* _WHAT YOU WILL DO_
Given the listing that follows, report all lines in which the string "flag" occurs.

* _DATA SECTION_
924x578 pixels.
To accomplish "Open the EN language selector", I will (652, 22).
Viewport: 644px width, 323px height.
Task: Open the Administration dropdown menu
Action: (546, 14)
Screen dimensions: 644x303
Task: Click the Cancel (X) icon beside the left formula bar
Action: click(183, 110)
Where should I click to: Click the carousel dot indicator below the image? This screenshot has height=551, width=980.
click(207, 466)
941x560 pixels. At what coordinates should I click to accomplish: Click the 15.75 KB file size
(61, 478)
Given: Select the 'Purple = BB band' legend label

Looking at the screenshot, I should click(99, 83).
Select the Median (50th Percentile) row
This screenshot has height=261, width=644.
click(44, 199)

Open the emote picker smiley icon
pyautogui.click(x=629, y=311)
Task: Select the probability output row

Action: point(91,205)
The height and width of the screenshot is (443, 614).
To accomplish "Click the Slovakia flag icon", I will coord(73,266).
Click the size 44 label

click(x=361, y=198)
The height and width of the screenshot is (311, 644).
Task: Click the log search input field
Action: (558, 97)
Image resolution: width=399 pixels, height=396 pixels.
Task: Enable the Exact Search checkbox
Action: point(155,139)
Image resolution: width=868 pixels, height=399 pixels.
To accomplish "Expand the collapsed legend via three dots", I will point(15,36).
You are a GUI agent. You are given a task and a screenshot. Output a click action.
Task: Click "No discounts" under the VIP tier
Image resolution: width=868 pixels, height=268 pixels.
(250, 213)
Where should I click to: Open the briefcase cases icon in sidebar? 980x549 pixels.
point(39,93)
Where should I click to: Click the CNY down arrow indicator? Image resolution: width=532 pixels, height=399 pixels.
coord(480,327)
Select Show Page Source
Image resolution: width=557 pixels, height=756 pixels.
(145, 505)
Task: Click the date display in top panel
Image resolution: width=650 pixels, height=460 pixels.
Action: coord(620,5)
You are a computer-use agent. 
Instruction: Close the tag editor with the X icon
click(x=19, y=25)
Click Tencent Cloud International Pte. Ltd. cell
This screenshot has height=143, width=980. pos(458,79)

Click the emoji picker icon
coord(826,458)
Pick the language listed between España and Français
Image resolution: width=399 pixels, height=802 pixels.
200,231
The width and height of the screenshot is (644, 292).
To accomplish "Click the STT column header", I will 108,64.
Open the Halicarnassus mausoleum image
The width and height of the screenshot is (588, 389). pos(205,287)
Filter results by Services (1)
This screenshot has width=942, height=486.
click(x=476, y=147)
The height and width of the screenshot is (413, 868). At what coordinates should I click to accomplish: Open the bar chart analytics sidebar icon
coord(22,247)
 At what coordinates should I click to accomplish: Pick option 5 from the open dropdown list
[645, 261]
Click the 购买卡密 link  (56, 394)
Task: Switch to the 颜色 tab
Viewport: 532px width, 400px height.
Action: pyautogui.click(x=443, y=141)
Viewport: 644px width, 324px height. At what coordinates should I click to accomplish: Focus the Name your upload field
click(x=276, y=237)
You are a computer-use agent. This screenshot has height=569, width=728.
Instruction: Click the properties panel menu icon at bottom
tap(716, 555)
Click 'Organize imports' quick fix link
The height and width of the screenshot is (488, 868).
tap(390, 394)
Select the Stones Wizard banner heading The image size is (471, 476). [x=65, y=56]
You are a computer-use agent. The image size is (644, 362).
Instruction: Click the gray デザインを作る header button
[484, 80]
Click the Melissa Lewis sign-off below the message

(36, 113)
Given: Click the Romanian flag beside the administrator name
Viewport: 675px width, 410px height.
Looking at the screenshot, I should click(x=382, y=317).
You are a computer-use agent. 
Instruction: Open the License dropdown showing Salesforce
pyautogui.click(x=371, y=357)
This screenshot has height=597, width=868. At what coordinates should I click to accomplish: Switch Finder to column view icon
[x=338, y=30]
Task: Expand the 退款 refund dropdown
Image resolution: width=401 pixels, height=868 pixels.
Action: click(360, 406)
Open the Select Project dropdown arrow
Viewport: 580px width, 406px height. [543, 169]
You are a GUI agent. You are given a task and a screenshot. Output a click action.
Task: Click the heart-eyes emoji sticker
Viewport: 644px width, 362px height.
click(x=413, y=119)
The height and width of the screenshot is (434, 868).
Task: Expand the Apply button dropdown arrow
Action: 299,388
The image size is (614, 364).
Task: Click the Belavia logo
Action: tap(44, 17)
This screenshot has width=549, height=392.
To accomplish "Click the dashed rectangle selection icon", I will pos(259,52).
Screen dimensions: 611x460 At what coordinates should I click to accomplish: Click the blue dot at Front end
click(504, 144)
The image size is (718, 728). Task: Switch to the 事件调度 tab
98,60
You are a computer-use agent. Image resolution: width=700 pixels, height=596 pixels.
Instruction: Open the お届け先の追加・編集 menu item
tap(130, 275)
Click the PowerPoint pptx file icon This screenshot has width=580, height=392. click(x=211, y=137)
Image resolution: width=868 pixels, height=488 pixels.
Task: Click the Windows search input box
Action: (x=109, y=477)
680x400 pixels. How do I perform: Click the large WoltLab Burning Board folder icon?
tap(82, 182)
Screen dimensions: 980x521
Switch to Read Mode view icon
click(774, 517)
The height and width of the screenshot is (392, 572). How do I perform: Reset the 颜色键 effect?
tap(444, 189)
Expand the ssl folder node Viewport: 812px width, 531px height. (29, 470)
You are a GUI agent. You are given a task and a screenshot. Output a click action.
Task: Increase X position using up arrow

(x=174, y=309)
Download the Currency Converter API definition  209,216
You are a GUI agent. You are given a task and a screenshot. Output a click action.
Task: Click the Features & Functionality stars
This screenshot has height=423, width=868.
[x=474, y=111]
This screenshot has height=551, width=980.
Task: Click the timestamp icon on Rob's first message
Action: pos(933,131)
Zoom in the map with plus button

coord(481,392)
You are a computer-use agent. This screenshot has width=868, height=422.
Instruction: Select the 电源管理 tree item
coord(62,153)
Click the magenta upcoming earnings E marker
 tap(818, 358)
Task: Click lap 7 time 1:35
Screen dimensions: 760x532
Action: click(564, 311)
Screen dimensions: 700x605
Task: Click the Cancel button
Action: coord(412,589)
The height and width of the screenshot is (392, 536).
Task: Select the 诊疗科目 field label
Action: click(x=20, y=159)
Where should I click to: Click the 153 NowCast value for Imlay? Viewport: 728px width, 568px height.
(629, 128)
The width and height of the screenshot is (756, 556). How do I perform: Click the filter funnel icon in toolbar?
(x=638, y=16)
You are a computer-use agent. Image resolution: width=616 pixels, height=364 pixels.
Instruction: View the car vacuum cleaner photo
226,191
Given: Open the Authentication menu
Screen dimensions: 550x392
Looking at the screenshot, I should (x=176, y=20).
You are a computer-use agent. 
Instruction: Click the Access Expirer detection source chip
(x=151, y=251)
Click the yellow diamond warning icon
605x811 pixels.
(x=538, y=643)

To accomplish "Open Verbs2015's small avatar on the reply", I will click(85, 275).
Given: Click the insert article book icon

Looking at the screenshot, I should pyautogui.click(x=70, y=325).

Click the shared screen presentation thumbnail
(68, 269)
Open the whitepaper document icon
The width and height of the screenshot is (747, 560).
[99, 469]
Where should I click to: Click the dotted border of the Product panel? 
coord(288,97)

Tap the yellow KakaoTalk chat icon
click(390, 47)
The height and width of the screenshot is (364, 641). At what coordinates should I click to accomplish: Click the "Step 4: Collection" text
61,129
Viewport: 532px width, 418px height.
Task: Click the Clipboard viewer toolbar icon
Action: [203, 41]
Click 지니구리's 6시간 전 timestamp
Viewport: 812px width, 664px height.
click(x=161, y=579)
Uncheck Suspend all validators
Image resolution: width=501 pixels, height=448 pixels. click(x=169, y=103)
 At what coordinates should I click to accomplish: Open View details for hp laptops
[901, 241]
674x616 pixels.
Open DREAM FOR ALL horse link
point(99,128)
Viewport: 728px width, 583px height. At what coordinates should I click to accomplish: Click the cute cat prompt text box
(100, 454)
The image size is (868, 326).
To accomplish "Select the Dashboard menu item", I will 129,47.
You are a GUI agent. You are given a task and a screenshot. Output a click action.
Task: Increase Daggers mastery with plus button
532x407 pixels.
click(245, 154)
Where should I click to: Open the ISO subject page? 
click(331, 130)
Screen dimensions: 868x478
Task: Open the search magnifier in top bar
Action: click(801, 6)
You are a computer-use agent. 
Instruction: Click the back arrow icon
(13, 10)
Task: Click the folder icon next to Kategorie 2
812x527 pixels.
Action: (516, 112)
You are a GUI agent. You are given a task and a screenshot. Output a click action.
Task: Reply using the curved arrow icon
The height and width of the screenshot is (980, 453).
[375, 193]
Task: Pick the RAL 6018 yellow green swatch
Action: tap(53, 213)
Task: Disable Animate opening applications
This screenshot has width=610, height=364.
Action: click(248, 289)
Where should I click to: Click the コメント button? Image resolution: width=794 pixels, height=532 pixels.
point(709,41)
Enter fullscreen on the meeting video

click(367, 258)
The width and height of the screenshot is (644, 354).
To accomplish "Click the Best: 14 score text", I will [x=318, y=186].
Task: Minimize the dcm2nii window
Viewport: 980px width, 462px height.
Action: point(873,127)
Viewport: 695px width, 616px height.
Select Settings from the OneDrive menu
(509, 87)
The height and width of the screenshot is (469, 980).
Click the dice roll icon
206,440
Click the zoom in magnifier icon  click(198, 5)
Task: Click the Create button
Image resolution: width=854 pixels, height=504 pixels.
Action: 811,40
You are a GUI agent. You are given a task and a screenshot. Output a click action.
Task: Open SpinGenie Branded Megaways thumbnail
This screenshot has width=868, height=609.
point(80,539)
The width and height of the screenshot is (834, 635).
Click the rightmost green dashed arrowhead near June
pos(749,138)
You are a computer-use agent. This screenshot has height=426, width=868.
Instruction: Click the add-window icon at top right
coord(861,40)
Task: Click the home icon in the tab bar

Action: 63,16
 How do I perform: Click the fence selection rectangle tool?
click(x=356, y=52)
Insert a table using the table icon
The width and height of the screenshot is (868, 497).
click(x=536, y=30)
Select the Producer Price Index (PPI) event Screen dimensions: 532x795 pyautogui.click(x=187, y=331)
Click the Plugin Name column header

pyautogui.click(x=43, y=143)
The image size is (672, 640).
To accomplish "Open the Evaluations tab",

* _RESPONSE BELOW_
To accomplish "Click the Slovakia flag icon", I will coord(73,266).
Given: Click the Romanian flag beside the administrator name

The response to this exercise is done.